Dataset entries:

· · · · · · ·

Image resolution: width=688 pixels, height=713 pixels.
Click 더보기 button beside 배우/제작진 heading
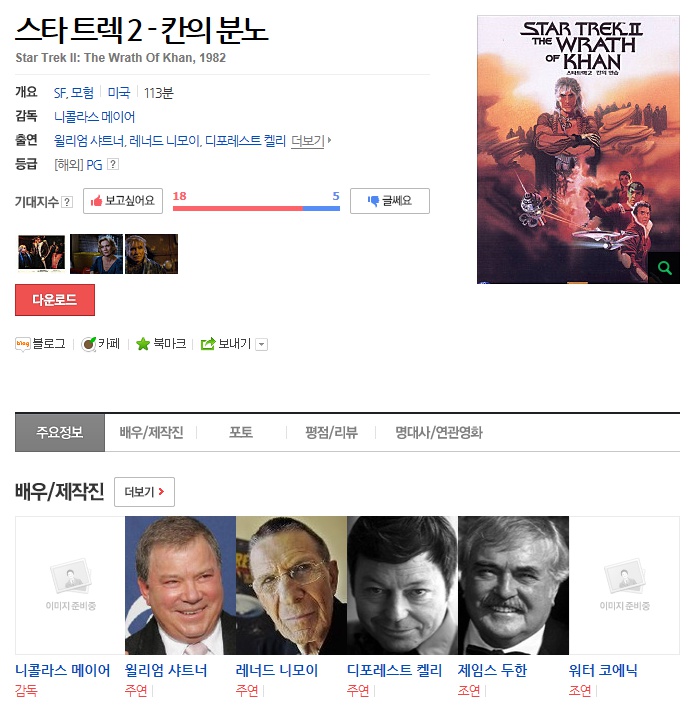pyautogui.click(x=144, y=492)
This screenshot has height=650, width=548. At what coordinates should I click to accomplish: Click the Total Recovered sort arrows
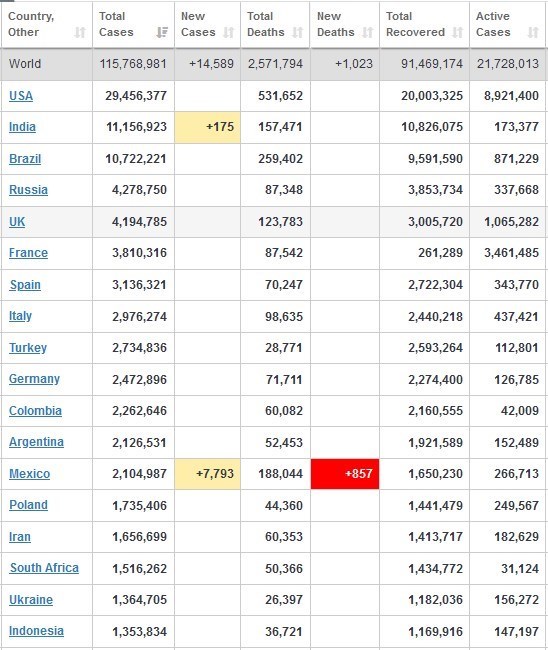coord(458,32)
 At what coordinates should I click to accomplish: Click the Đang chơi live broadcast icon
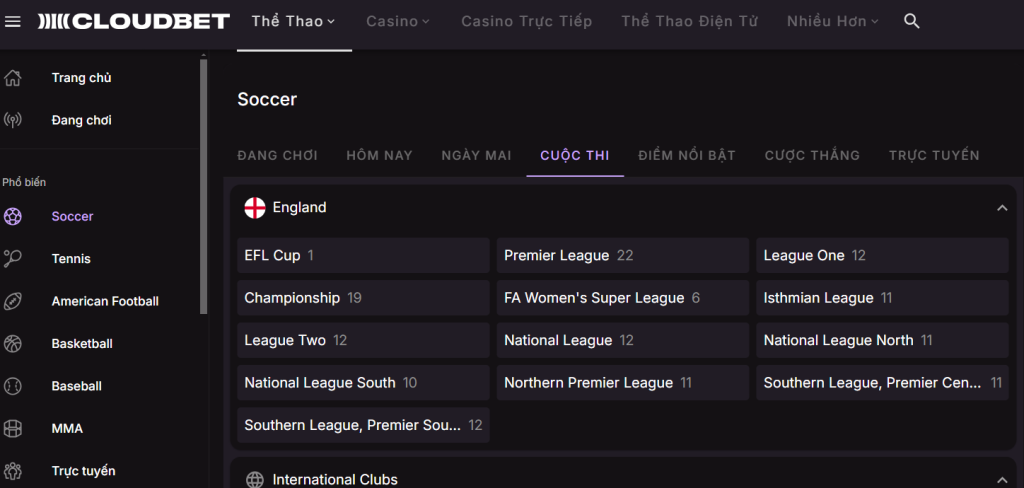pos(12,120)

· · · · · · ·

- [TASK DIRECTIONS]:
Leaving the pictures out, transcribe the entries above exactly as written.

- [ANSWER BELOW]:
Image resolution: width=688 pixels, height=713 pixels.
Click 더보기 button beside 배우/제작진 heading
pyautogui.click(x=144, y=492)
This screenshot has height=650, width=548. At what coordinates should I click to accomplish: Click the Total Recovered sort arrows
coord(458,32)
 At what coordinates should I click to accomplish: Click the Đang chơi live broadcast icon
pos(12,120)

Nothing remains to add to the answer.